Segment Open

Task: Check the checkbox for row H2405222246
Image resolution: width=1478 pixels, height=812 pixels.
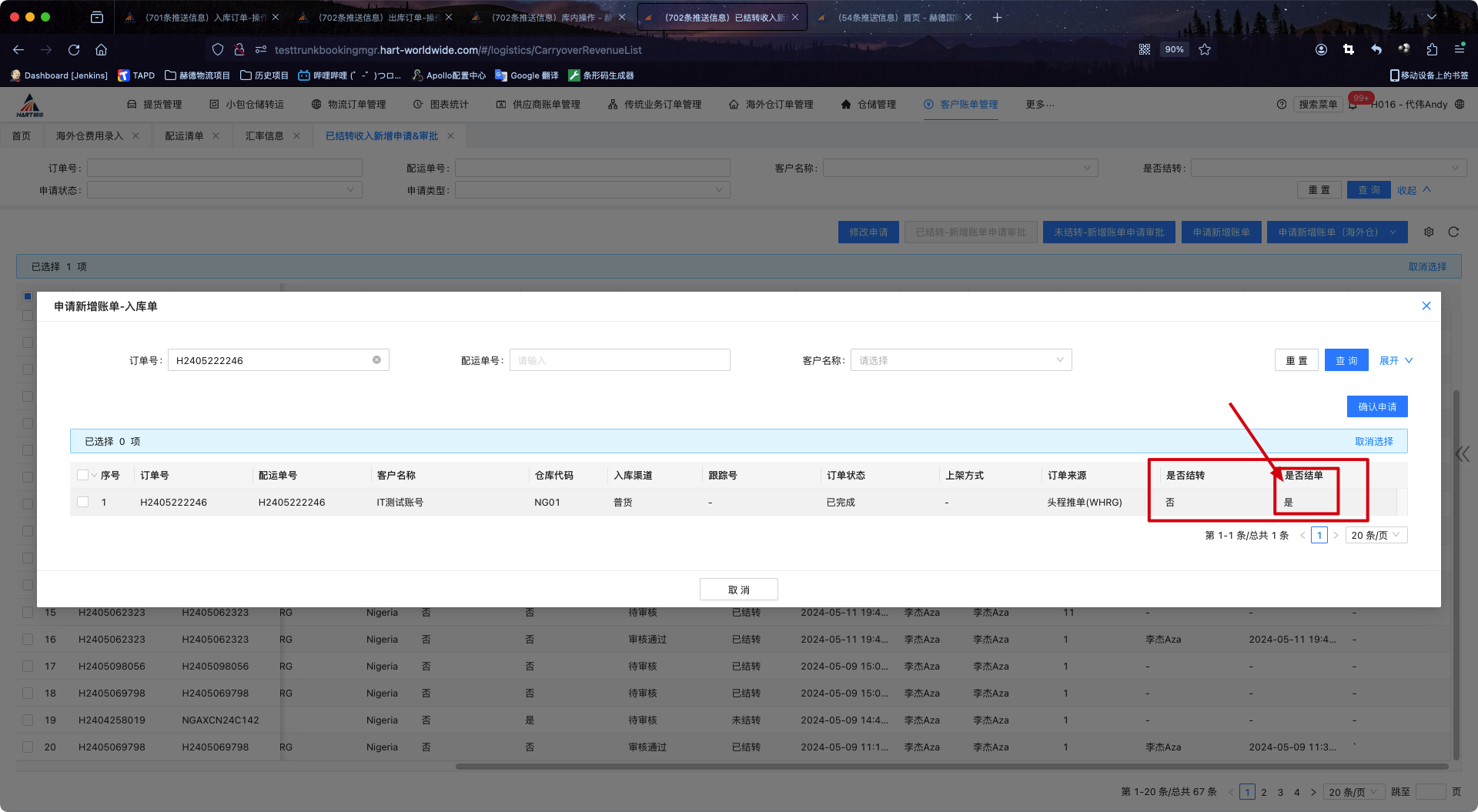Action: coord(83,503)
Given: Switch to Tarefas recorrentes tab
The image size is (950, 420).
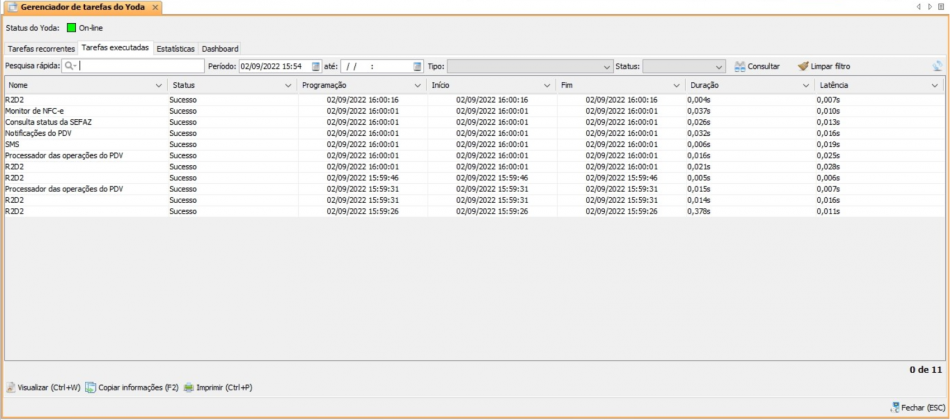Looking at the screenshot, I should (x=41, y=48).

Segment Closed

• ASSIGNED TASK: Where the line with "Given: Switch to Tarefas recorrentes tab" appears in the entries above, begin there and restate every line to the end word for word, minus the pictures.

• FINISHED EXERCISE:
Given: Switch to Tarefas recorrentes tab
The image size is (950, 420).
Looking at the screenshot, I should (x=41, y=48).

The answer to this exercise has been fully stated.